If the ‘GeneralDynamicTLSModel’ part is uncommented, I got a crash in the last line. I have searched for the whole day, no luck finding any resources guiding how to allocate a thread-local global variable.
Please give me some suggestions if there is something that I missed.
Nothing strikes me as incorrect here, what is the crash? At this point I’d build in debug more and attach a debugger, look at the stack trace to understand where is it crashing.
I’ve doing it for the whole day, but as a new comer, this LLVM implementation is pretty overwhelming to me.
I happen to notice this code in executionengine.cpp
void ExecutionEngine::emitGlobalVariable(const GlobalVariable *GV) {
void *GA = getPointerToGlobalIfAvailable(GV);
if (!GA) {
// If it's not already specified, allocate memory for the global.
GA = getMemoryForGV(GV);
// If we failed to allocate memory for this global, return.
if (!GA) return;
addGlobalMapping(GV, GA);
}
// Don't initialize if it's thread local, let the client do it.
if (!GV->isThreadLocal())
InitializeMemory(GV->getInitializer(), GA);
Type *ElTy = GV->getValueType();
size_t GVSize = (size_t)getDataLayout().getTypeAllocSize(ElTy);
NumInitBytes += (unsigned)GVSize;
++NumGlobals;
}
It is pretty clear that a thread_local global variable doesn’t get initialized. This makes sense to me because depending on the thread context, this may have a different initializer.
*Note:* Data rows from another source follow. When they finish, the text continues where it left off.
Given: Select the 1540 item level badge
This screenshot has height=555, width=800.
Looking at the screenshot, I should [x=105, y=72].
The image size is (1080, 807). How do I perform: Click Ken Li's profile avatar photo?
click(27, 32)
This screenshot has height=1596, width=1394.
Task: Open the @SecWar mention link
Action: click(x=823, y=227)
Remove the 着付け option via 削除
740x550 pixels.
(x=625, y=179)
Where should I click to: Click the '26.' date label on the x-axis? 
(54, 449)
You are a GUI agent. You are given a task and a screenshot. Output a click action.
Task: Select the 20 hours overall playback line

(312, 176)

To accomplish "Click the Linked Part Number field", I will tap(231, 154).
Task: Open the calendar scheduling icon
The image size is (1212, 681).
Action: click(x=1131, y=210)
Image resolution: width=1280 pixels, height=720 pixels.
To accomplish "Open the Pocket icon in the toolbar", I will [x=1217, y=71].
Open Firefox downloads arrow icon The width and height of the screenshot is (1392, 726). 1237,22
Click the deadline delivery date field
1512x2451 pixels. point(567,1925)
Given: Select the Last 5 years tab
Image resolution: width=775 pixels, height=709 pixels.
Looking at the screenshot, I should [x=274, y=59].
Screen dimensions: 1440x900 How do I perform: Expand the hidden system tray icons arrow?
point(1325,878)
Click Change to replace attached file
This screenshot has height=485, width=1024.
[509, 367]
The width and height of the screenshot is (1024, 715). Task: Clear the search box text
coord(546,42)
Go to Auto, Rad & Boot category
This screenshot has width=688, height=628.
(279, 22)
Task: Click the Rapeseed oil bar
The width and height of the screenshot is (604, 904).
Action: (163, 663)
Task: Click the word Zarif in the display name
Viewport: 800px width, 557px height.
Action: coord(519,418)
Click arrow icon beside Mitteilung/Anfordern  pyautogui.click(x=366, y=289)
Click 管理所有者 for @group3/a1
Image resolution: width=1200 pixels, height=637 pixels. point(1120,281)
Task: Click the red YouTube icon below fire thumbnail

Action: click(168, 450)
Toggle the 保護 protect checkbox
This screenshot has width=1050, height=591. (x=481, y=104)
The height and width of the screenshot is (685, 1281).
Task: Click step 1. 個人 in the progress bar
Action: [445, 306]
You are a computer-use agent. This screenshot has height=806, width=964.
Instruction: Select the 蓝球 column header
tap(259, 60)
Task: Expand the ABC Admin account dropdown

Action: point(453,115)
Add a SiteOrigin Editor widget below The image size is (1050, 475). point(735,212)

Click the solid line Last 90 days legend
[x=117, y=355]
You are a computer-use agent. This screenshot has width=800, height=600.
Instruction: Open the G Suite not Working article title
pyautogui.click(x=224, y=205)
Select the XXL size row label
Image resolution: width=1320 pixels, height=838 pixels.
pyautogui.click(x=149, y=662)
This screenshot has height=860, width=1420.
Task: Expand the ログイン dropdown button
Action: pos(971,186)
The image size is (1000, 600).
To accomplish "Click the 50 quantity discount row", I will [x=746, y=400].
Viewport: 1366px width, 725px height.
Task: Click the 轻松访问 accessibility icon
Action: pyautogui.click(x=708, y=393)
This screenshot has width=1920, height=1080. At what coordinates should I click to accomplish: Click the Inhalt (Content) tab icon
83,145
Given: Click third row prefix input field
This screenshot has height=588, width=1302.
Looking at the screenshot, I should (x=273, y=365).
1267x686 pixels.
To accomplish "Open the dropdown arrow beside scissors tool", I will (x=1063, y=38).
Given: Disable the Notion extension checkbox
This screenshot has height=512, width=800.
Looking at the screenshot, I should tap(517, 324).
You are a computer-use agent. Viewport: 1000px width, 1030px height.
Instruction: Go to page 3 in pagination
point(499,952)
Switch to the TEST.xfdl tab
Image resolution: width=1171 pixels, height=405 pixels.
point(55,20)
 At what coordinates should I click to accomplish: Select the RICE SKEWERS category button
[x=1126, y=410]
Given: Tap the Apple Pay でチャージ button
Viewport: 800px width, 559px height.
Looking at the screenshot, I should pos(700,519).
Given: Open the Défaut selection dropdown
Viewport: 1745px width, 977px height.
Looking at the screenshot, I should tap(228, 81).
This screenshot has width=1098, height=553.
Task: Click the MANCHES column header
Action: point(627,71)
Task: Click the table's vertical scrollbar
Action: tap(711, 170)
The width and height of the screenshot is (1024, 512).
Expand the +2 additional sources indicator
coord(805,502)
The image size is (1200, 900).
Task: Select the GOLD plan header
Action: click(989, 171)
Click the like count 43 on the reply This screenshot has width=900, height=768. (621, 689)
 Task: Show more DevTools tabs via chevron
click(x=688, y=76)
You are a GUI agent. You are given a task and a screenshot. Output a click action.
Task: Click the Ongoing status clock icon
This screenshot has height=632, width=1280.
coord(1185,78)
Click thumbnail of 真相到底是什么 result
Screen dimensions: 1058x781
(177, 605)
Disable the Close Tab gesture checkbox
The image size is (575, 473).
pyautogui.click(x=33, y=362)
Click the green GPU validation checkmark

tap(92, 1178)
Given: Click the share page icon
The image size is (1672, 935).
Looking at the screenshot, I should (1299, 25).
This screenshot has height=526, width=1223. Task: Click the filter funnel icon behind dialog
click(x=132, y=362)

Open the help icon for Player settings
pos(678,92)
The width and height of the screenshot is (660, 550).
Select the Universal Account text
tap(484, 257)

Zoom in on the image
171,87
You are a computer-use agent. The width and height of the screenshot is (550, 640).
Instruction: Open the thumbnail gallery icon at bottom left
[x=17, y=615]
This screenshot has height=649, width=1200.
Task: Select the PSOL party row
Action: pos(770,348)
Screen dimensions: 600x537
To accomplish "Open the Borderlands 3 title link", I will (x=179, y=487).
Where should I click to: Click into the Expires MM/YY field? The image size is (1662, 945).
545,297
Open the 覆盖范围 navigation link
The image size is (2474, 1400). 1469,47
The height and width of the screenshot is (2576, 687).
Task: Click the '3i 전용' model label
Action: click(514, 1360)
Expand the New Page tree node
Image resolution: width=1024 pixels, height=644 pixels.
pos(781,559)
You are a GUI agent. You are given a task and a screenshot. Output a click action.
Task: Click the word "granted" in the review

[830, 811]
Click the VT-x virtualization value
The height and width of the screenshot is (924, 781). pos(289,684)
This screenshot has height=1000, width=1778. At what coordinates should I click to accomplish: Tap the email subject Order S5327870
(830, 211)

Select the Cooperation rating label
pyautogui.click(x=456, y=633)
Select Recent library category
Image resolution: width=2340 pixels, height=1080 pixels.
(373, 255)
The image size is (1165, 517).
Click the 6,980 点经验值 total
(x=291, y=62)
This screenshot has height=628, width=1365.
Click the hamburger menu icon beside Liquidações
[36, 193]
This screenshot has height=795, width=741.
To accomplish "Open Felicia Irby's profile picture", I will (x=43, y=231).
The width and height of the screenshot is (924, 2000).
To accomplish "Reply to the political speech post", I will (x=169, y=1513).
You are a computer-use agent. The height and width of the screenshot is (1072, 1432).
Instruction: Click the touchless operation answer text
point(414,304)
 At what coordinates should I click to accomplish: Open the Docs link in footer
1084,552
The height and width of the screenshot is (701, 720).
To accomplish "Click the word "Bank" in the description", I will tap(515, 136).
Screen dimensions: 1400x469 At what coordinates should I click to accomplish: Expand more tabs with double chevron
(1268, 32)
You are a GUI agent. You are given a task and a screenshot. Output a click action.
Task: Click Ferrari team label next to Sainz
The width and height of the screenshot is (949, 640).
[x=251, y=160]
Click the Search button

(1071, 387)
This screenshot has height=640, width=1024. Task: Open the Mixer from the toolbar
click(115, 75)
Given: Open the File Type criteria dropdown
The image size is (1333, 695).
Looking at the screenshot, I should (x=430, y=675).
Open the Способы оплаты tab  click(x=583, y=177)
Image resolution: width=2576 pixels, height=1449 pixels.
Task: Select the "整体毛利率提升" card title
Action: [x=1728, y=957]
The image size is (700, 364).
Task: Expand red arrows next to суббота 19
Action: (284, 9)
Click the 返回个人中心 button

Do you have any exampling demonstrating how to initialize global variable like it says, ‘let the client do it’?
OK I thought that you were seeing a crash during compilation, not during execution.
I assume your LLVM is already built in debug mode (or with assertions enabled?), I would expect an error message instead of a crash.
I know that handling thread local in the JIT engine is a bit more tricky, but I’m not sure about the details, someone more knowledgeable will have to chime in here.
It turns out the same code works well on Ubuntu, but it does crash on Windows and MacOS. The bias behaviour across multiple system leads to my concern of how much I can trust this feature implementation inside LLVM, I guess I may have to figure out some workaround to tackle this problem.
I still won’t go that far to say LLVM is buggy, but the limited document and resources on this topic are blocking my progress, for which reason I will have to find alternative workaround.
Oh I didn’t know you were on Windows! The JIT support there is fairly recent I believe, and I not sure TLS is expected to work (It’d be nice to have a better error message than a crash though).